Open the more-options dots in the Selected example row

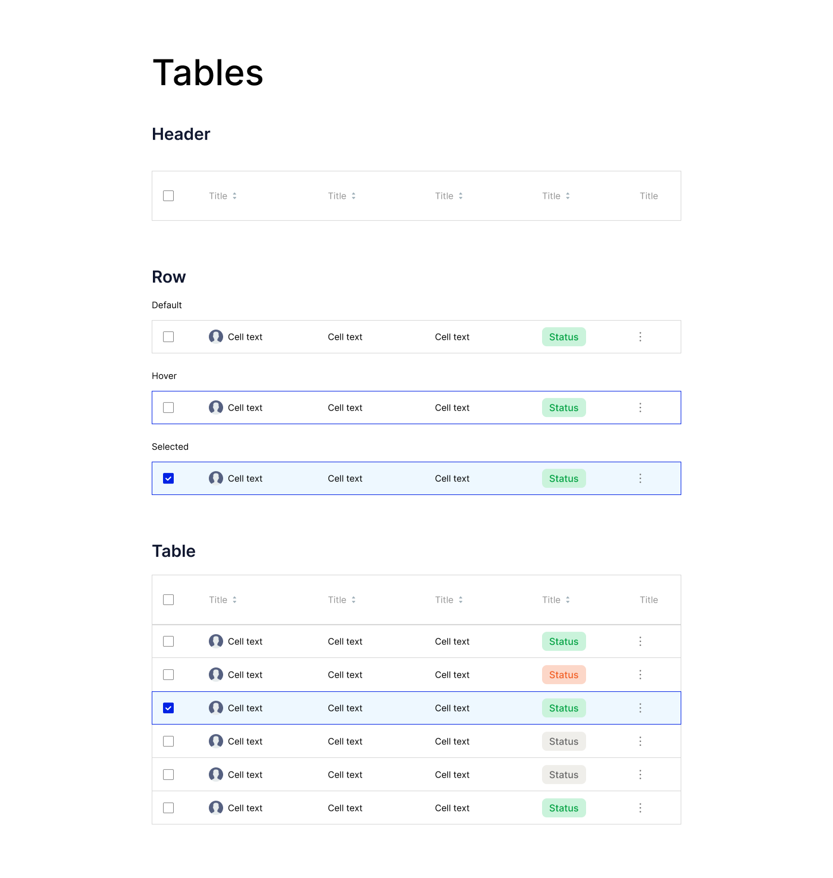click(640, 478)
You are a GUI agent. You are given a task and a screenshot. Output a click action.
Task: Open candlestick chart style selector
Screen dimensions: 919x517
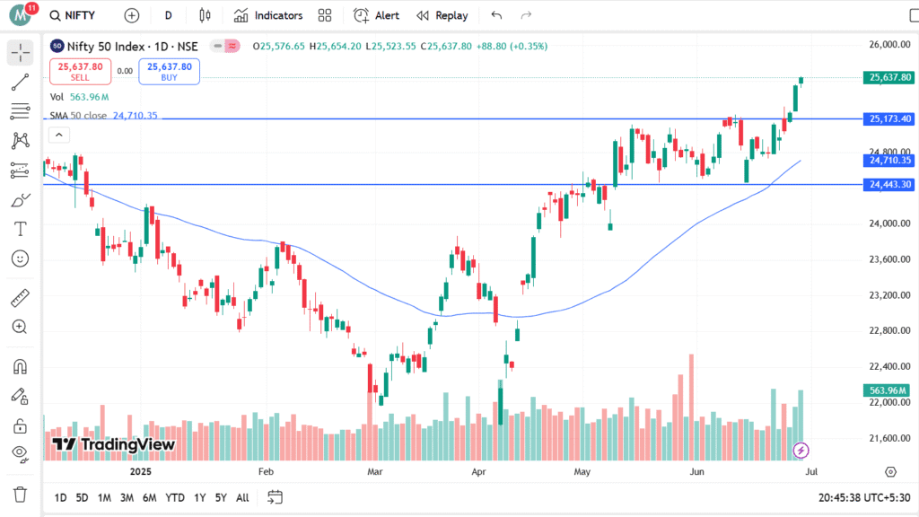pyautogui.click(x=205, y=15)
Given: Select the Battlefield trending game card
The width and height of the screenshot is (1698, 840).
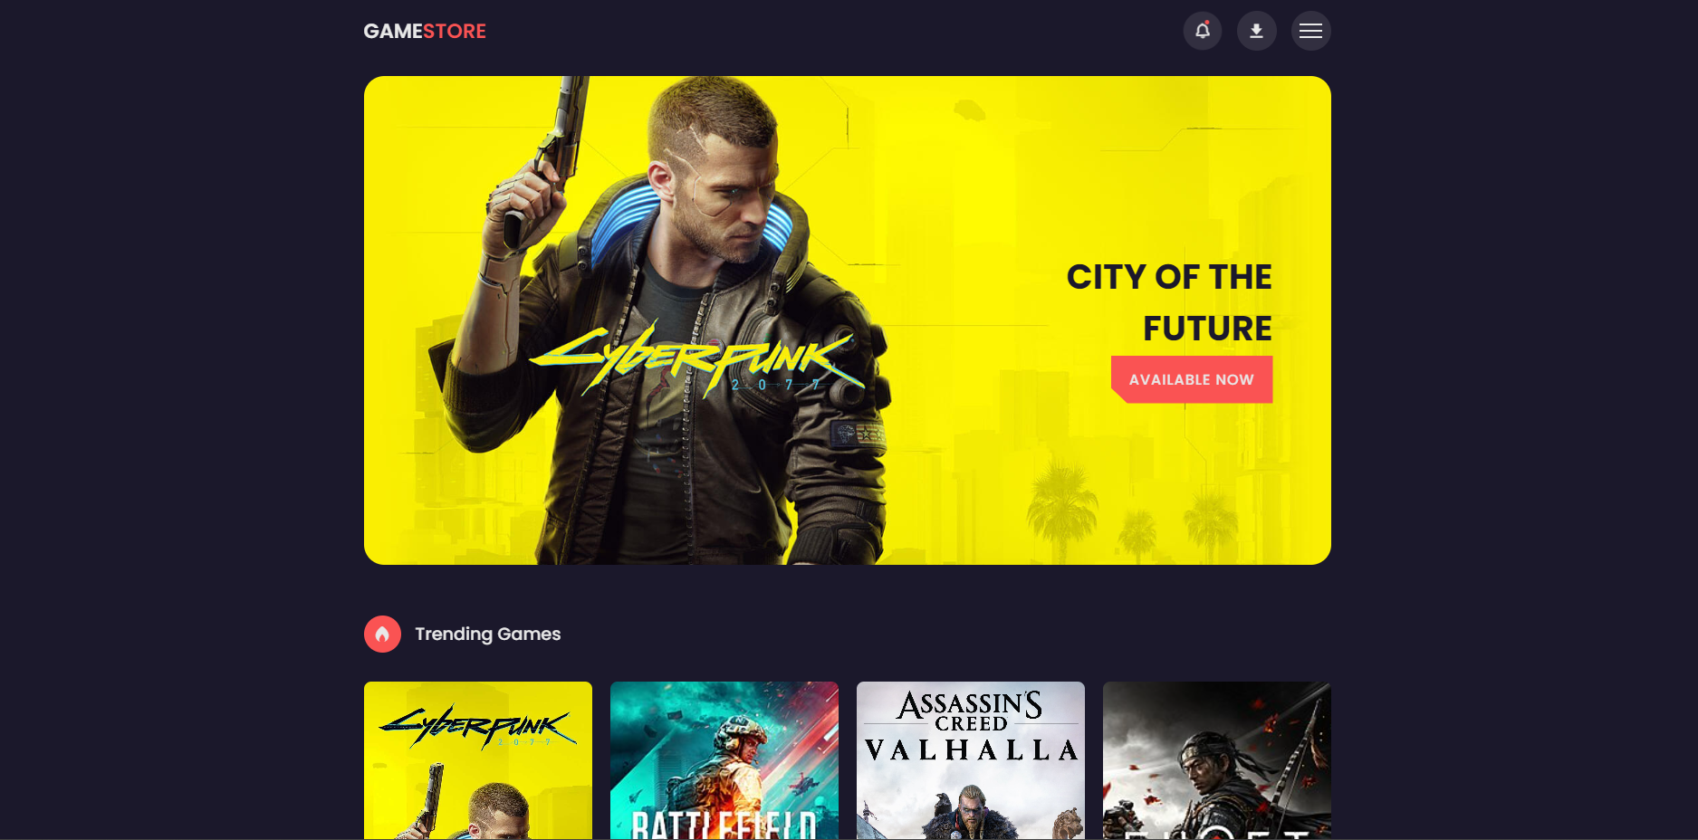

━━━

Filter the records for the word "screenshot" and show every line that has it.

→ Answer box:
You are a GUI agent. You are given a task and a screenshot. Output a click action.
The width and height of the screenshot is (1698, 840).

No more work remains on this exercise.